Thursday, September 9, 2010

Year Renewed


Suppose you had a really great library book that you could renew an unlimited number of times. No worry about depriving any other borrower. It happens that everyone has his/her own copy; in fact, it's customized for each reader. Also, it's kind of a book club book, a shared, interactive reading experience. Call it life, or if that's too vast, call it a year.

Of course, we know that a year is a circle—an orbit—not a book of 24 pages with a cliff-hanger ending on 12/31. And unlike a wall calendar, a circle is endless. Hop on, hop off. But it behooves us all (like race horses?) to have a starting point, so we know how much progress we've made.
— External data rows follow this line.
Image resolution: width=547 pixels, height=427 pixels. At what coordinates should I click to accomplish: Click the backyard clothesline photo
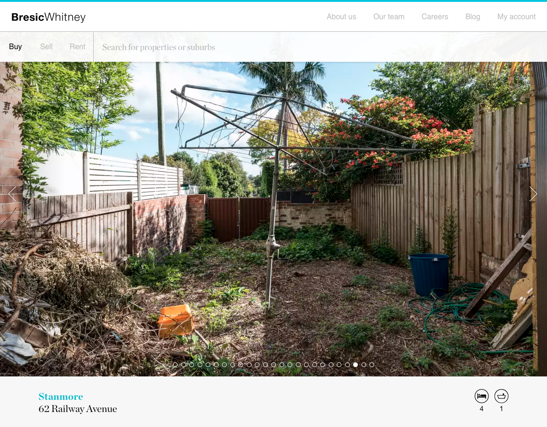(x=274, y=219)
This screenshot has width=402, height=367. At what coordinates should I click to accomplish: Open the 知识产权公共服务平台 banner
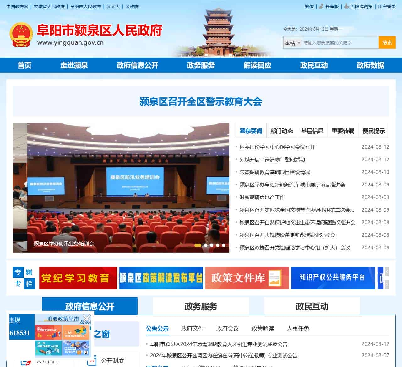pyautogui.click(x=333, y=278)
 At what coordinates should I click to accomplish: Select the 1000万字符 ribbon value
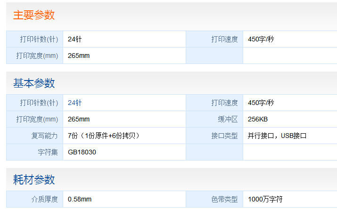pos(265,199)
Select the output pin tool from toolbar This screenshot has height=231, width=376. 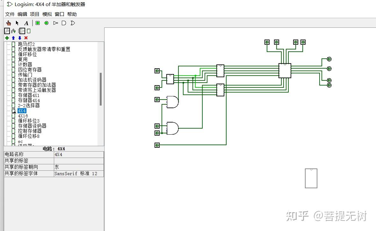click(x=46, y=23)
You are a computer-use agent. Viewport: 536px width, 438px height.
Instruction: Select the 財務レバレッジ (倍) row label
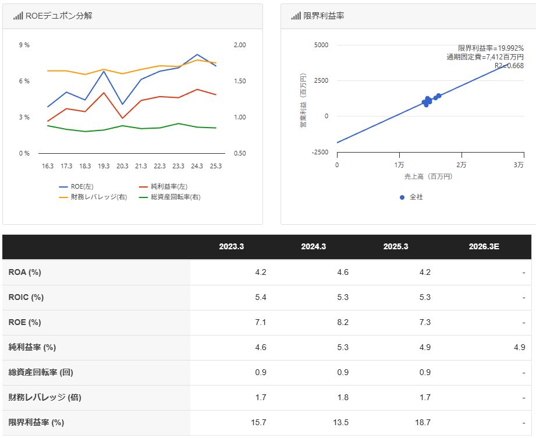point(45,397)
Hence birthdays. Hence January 1. Hence Rosh Hashana, March Fourth, and Turn Over a New Leaf Day, a holiday I just invented, on June the whenever.

As I say, you can renew any day you like and renew as often as you like. No card, no PIN necessary. But it helps to have a sense of concurrence from the planet, the one that's doing the dang circling, after all. Which is why a September New Year's day makes sense.
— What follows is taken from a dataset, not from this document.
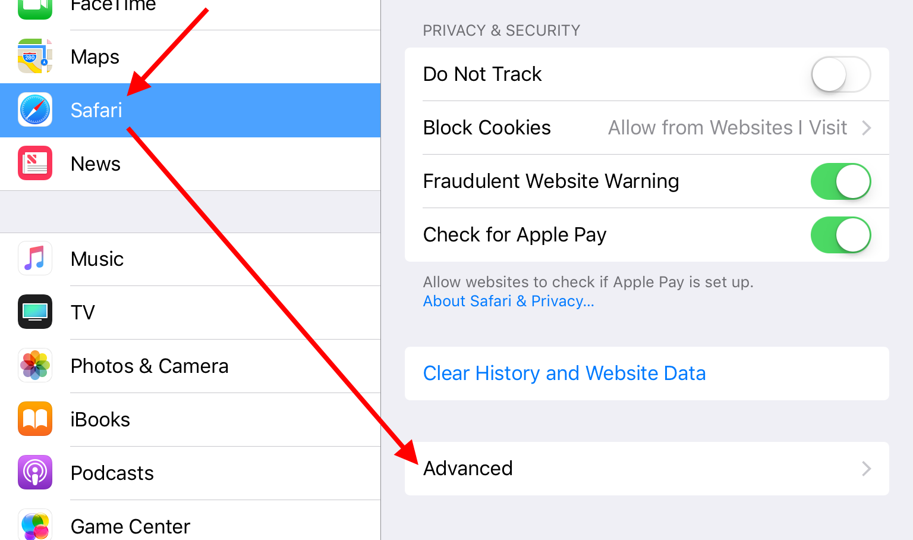Expand Advanced via its right arrow
The width and height of the screenshot is (913, 540).
867,469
Not that I went to temple today. I stayed home, visiting the temple between my temples, as I told my friend Helen a bit glibly/defensively. But I had my moment. Sitting on the front porch this afternoon—a cloudy day, a bit cool for a change, in the sixties. The wind making restless surges in the trees across the street. And that old feeling that goes with September, of something stirring: change. Urgently. Told, tolled, by the crickets. Take note, take notes. Something definitely in the air. Momentous. As exciting, in a reverse way, as spring. Migrant warblers in confusing fall plumage coming back. Time lapse of plants shriveling, going to seed. A different motion, less tentative than spring's early changes. This is wiser, surer, the prep for sleep, night lights, chilly nights. A good time for a new year's beginning? Sure. A voyage into the the shortwave radio, the story around the campfire.

And like the vuvuzelas on 1/1 (though without the corroborating change of season), the September New Year comes with its own wind instrument. Are you ready? asks the shofar. Take note! There is something definitely in the air!